[Document excerpt start]

Studio album by Joe 90
- Released: 1999
- Recorded: January–February 1999 Los Angeles
- Genres: Alternative rock, dream pop
- Length: 51:45
- Labels: E Pluribus Unum Geffen
- Producers: Chris Seefried Adam Hamilton

Joe 90 chronology
| Aluminum (1996) | Dream This (1999) | A Raccoons Lunch (2000) |

Singles from Dream This
- "Drive" Released: September 1999;

= Dream This =

Dream This is the debut album by Joe 90, released on Adam Duritz's label E Pluribus Unum through Geffen Records.

Professional ratings
Review scores
| Source | Rating |
| AllMusic | Star |
| Rolling Stone | Star |

==Critical reception==
Rolling Stone wrote that "singer-guitarist Chris Seefried steers along melodically facile, softly yelping rockers like 'Mascara' and 'Drive' - the album's showstopper - with velvety imprecision." The Washington Post called it "a modestly appealing pop-rock release, boasting a few intriguing lyrics and more than its share of sturdy melodic hooks." The San Francisco Examiner labeled the album "a charmer, a bouquet of instantly hummable songs that mix sunny melodies with provocative lyrics."

[Document excerpt end]

> **Required task 1**:
Copy the album article again from "Singles from Dream" through "through Geffen Records.", putting "Dream That" in place of "Dream This".
> **Required task 2**:
In the album article, which song did Rolling Stone call the album's showstopper?

[Dataset content start]

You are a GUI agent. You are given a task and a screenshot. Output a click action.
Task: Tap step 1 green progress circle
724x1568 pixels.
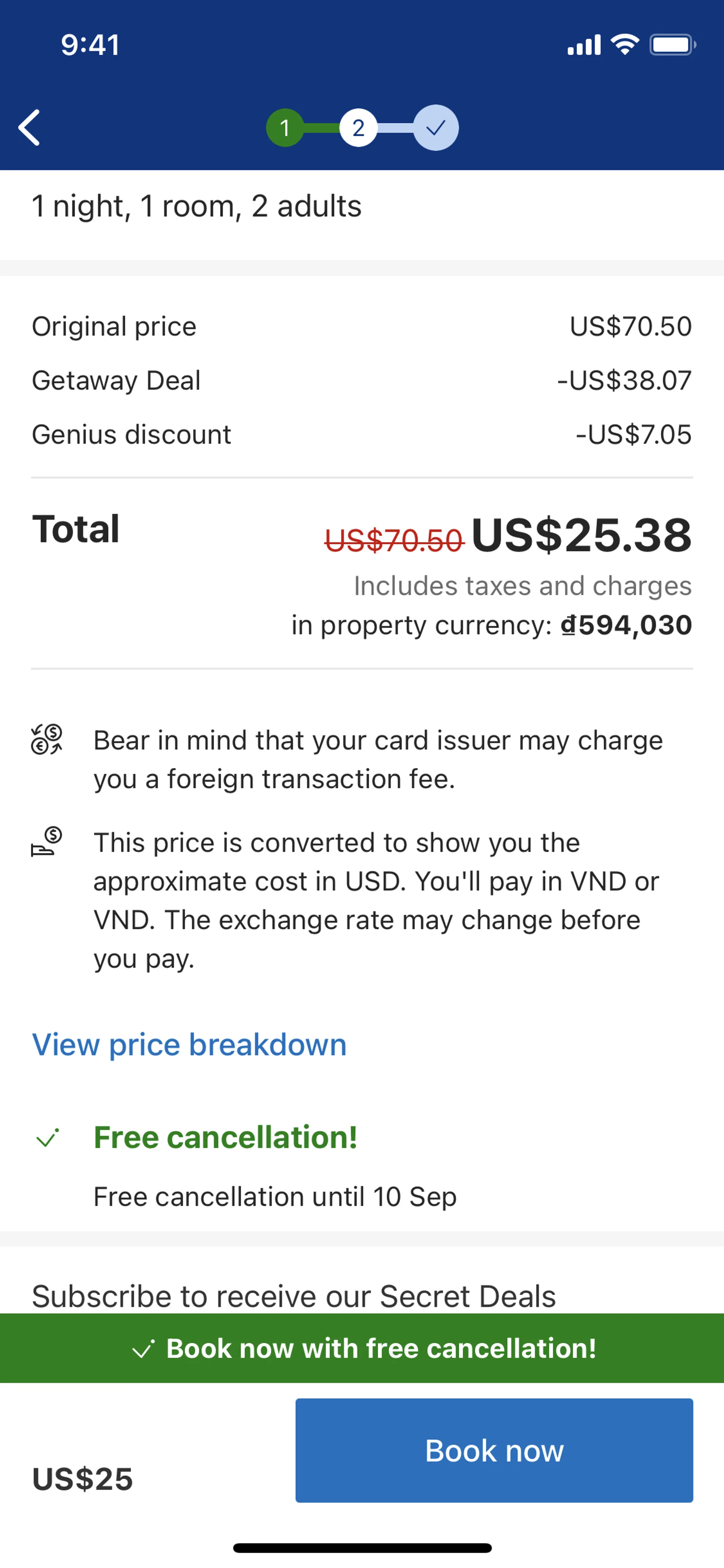pos(285,128)
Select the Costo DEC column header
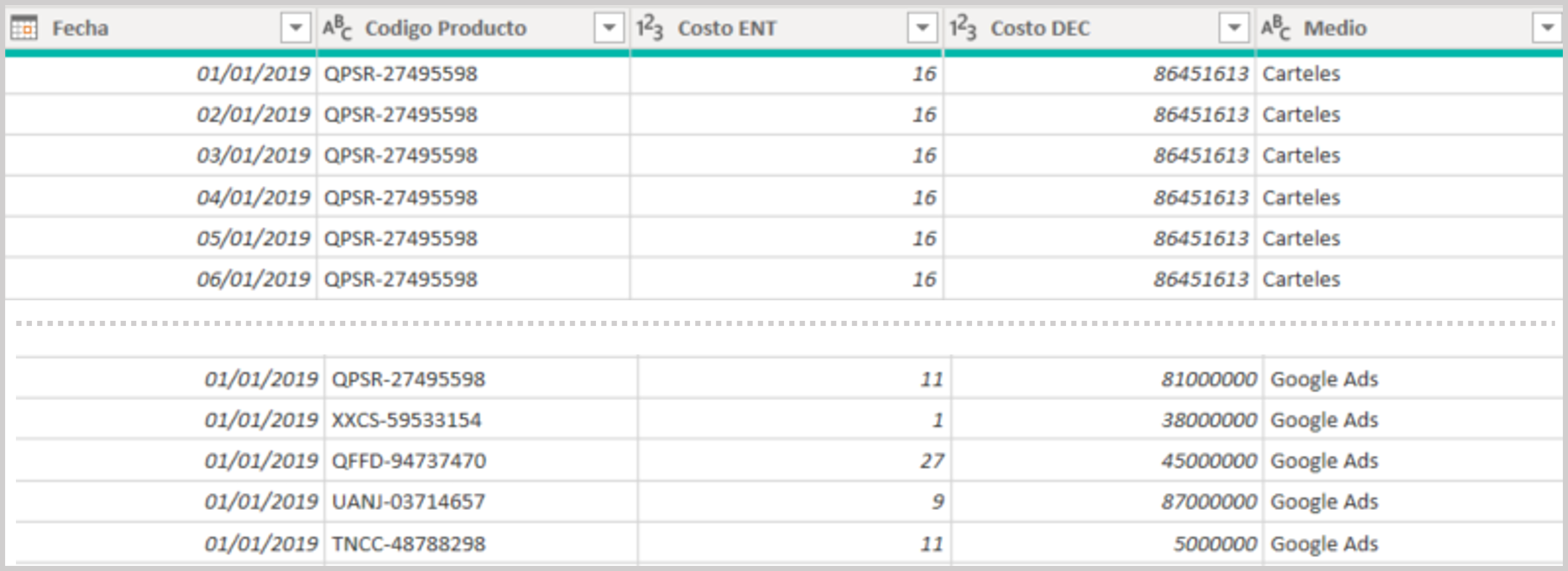The width and height of the screenshot is (1568, 571). pos(1040,28)
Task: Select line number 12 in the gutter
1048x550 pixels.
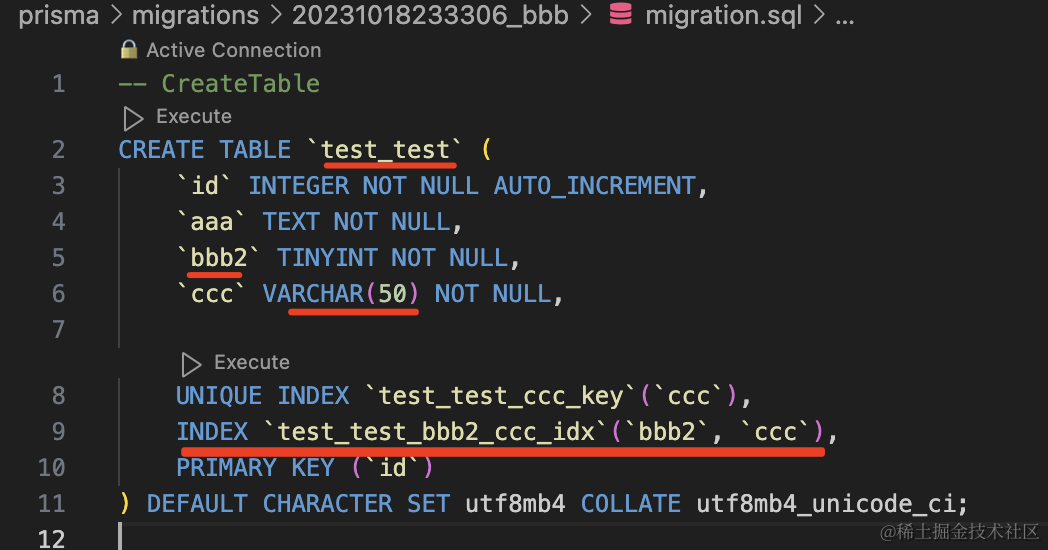Action: (x=52, y=540)
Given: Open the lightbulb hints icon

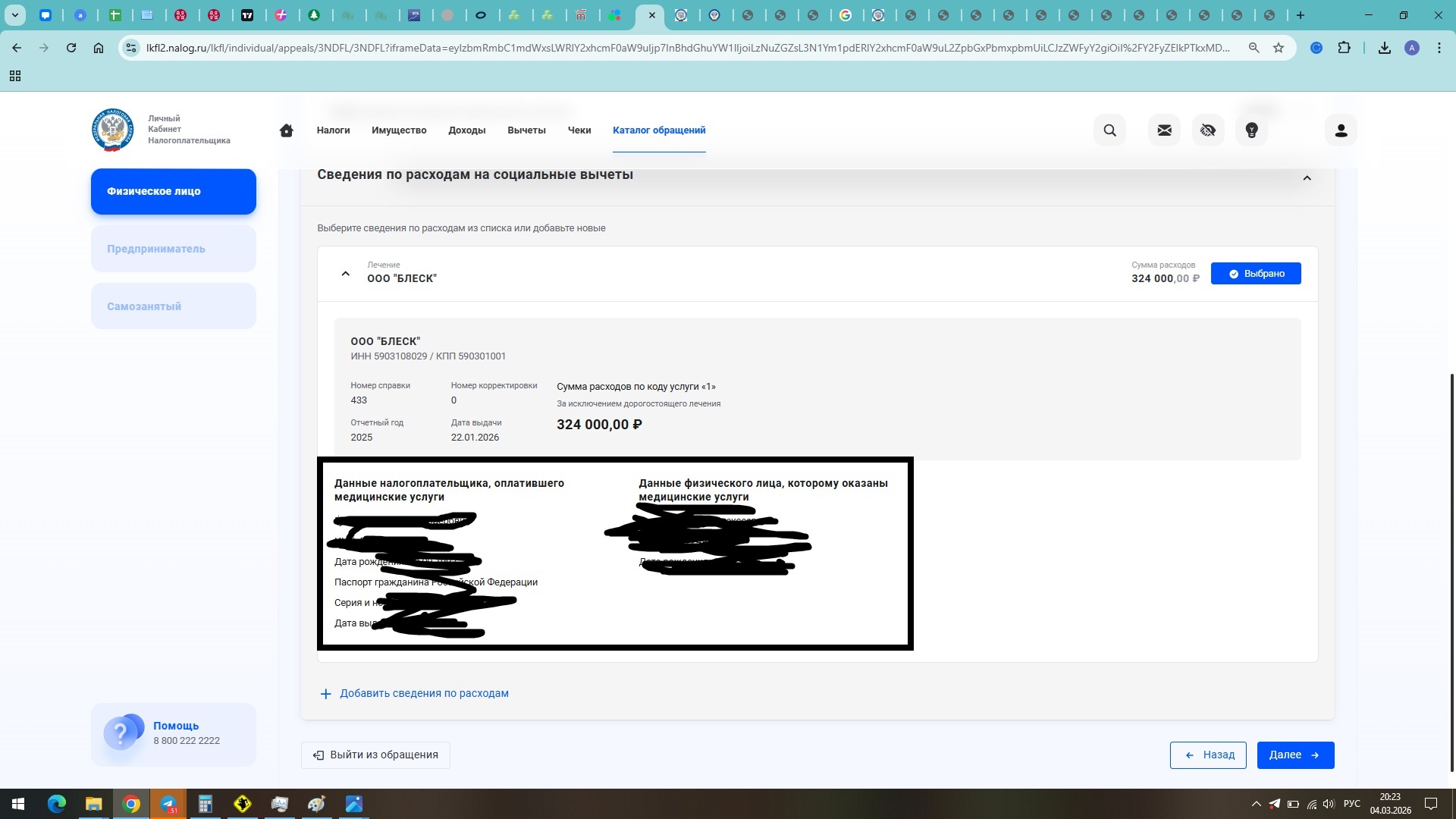Looking at the screenshot, I should pos(1252,130).
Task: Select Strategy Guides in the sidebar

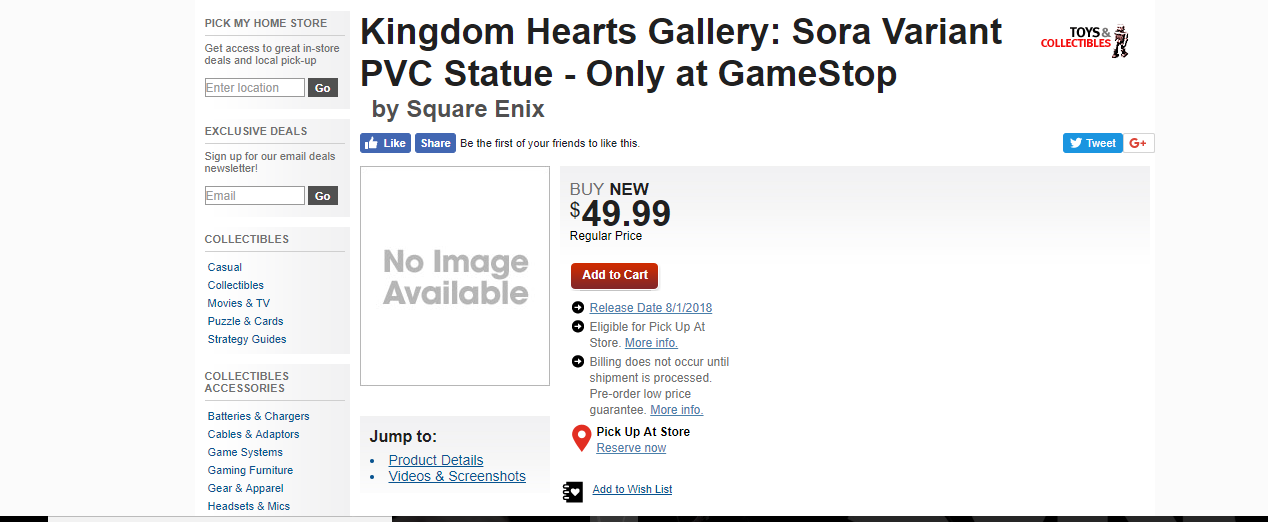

[Dataset content end]

> **Full answer 1**:
Singles from Dream That
- "Drive" Released: September 1999;

= Dream That =

Dream That is the debut album by Joe 90, released on Adam Duritz's label E Pluribus Unum through Geffen Records.

> **Full answer 2**:
"Drive"